Task goal =
Look through the records below for the line with "Given: Open Беспроводные". Return that line and each one after it up to and including the line with "The width and", exactly.

Source material =
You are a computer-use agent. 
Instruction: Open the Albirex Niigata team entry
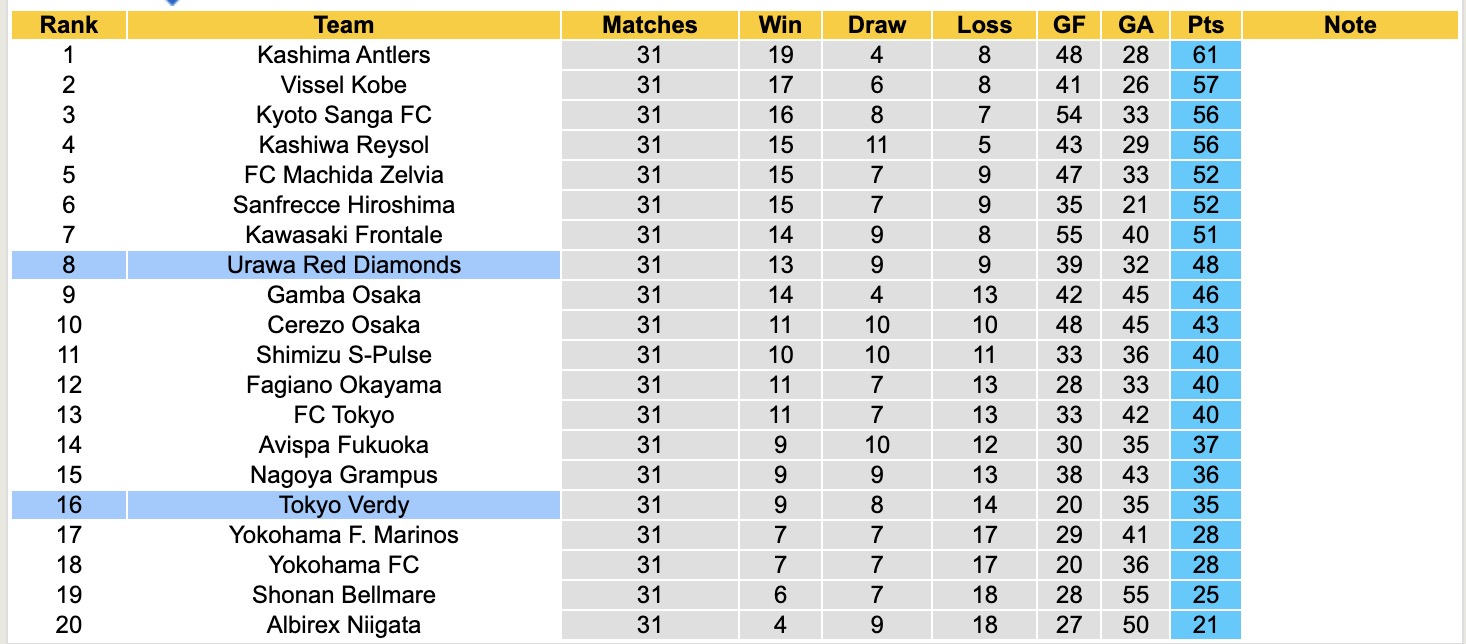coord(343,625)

...

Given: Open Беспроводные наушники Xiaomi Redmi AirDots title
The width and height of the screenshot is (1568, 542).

Task result =
Given: Open Беспроводные наушники Xiaomi Redmi AirDots title
The width and height of the screenshot is (1568, 542).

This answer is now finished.